A Comprehensive Multi-Scenario Routing Algorithm Based on Fuzzy Control Theory in Opportunistic Social Network

Abstract

With the flourishing of big data and the 5G era, the amount of data to be transmitted in the communication process is increasing, and end-to-end communication in traditional social networks has been unable to meet the current communication needs. Therefore, in order to improve the success rate of data forwarding, social networks propose that the sender of the message should reasonably choose the next hop node. However, existing routing and forwarding algorithms do not take into account nodes that are live in different scenarios, and the applicable next hop node metrics are also different. These algorithms only consider the forwarding preferences of the nodes during working hours and do not consider the forwarding preferences of the nodes during non-working hours. We propose a routing algorithm based on fuzzy decision theory, which aims at a more accurate decision on selecting the next hop. A routing and forwarding algorithm based on fuzzy decision is proposed in this paper.
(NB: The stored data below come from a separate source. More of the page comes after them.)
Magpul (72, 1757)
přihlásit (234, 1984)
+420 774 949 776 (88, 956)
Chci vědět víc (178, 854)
This algorithm symmetrical divides scenes in opportunistic social networks into working time and non-working time according to real human activity. In addition, metrics are designed symmetrically for these two scenarios. Simulation results demonstrate that, in the best case, the proposed scheme presents an average delivery ratio of 0.95 and reduces the average end-to-end delay and average overhead compared with the epidemic routing algorithm, the EIMSTalgorithm, the ICMT algorithm, and the FCNSalgorithm.